“Task 1 Using the Civil dataset, perform a simple linear regression with public_sector_corruption as the dependent variable and polyarchy as the independent variable. Visualize the relationship with a scatter plot and overlay the regression line. Use the sjPlot package to create regression tables and interpret the results.”
load("C:/Users/tophe/Downloads/Civil.Rdata")
Civil = "C:/Users/tophe/Downloads/Civil.Rdata"
model1 = lm(public_sector_corruption ~ polyarchy, data=corruption)
ggplot(corruption, aes(x = polyarchy, y = public_sector_corruption)) +
geom_point() +
stat_smooth(method = "lm", formula = y ~ x, linewidth = 1, color = "green4") +
scale_color_manual(values = c("blue4"), guide = "none") +
labs(x = "Polyarchy Index", y = "Public Sector Corruption Index")
tab_model(model1)
| public_sector_corruption | |||
|---|---|---|---|
| Predictors | Estimates | CI | p |
| (Intercept) | 89.44 | 81.64 – 97.25 | <0.001 |
| polyarchy | -0.83 | -0.96 – -0.69 | <0.001 |
| Observations | 168 | ||
| R2 / R2 adjusted | 0.472 / 0.469 | ||
“According to the model’s y intercept of 89.44, a country with a zero polyarchy index score would be expected to have a public sector corruption index score of 89.44.For ever extra polyarchy index score gained, the public sector corruption score would be 0.83 lower. The r squared of the equation is 0.472 which means 47 percent of variation in public sector corruption can be explained by the model. All p values are below 0.05 so the data is statistically significant.”
“Task 2 Extend the model from Task 1 by adding a quadratic term for polyarchy to capture potential non-linear relationships. Visualize the polynomial relationship using ggplot2. Calculate the marginal effects of polyarchy at different levels (30, 60, 90) using both manual calculations and the marginaleffects package. Interpret the results.”

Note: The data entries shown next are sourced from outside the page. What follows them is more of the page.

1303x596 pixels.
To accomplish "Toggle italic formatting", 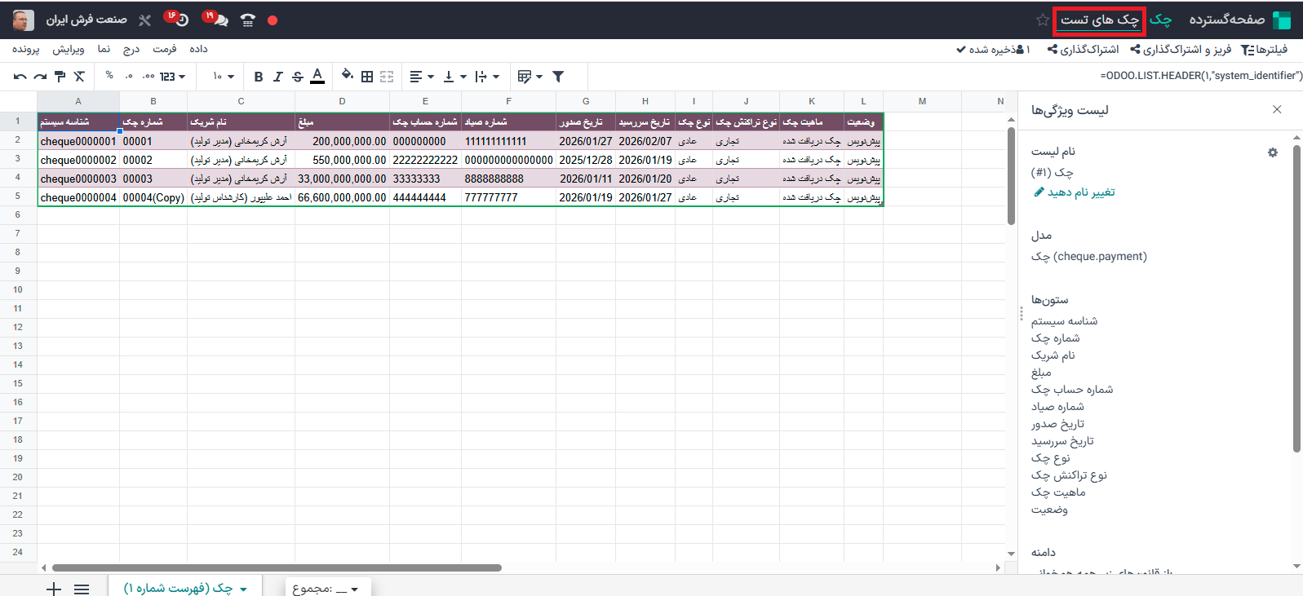I will (x=277, y=77).
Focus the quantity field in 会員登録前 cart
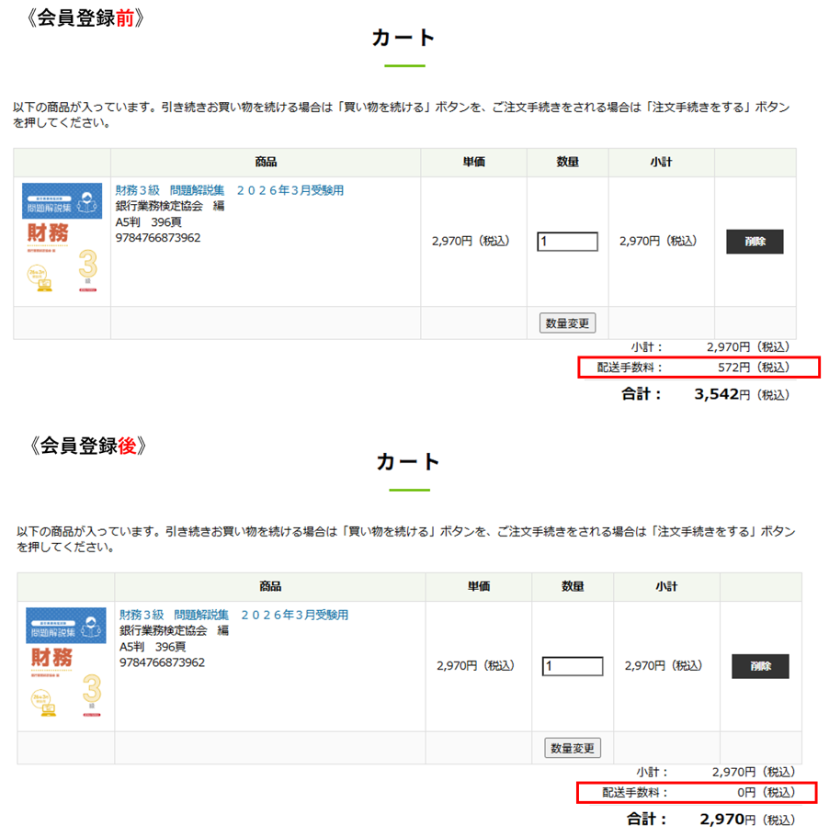This screenshot has height=837, width=829. point(567,242)
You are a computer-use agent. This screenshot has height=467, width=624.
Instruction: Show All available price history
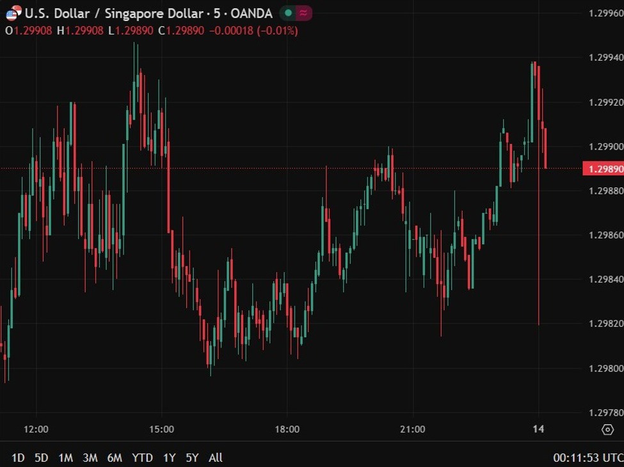(x=216, y=457)
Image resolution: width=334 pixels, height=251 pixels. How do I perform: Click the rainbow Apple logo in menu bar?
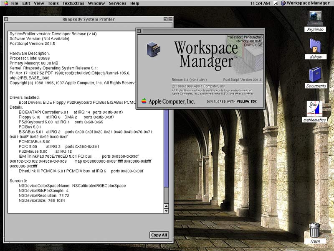(x=6, y=3)
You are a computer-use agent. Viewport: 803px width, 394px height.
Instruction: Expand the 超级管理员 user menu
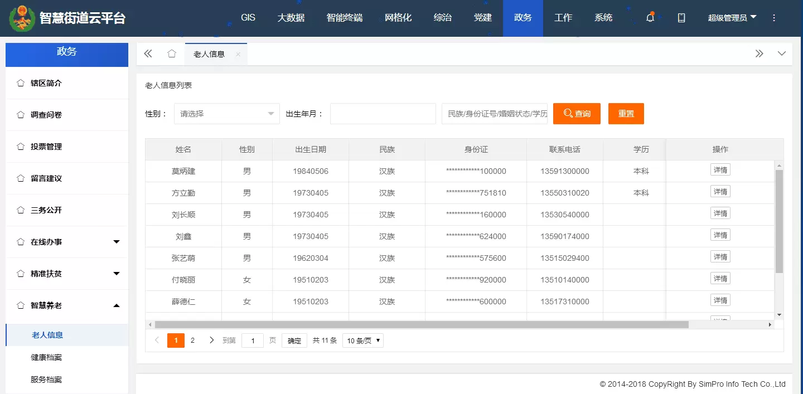[x=732, y=18]
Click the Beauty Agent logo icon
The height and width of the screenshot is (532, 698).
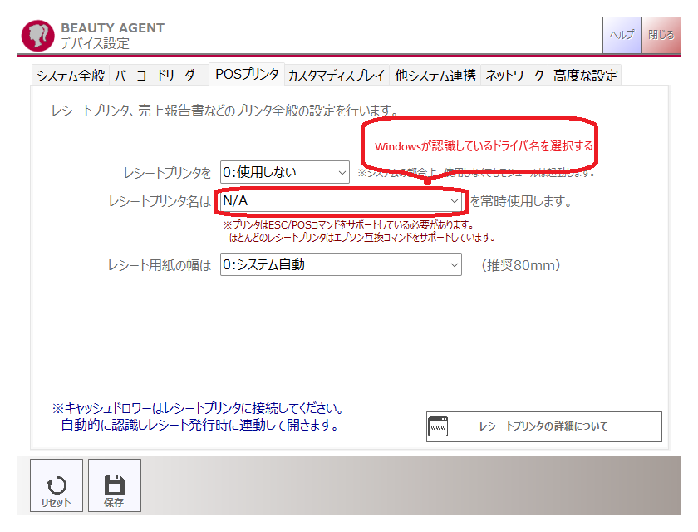(36, 35)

model2 = lm(public_sector_corruption ~ polyarchy + I(polyarchy^2), data = corruption)
ggplot(corruption, aes(x = polyarchy, y = public_sector_corruption)) +
geom_point() +
stat_smooth(method = "lm", formula = y ~ x + I(x^2), linewidth = 1, color = "green4") +
scale_color_manual(values = c("blue4"), guide = "none") +
labs(x = "Polyarchy Index", y = "Public Sector Corruption Index")
polyarchy2 = coef(model2)["polyarchy"]
polyarchy3 = coef(model2)["I(polyarchy^2)"]
polyarchy_slope = function(x) polyarchy2 + (2 * polyarchy3 * x)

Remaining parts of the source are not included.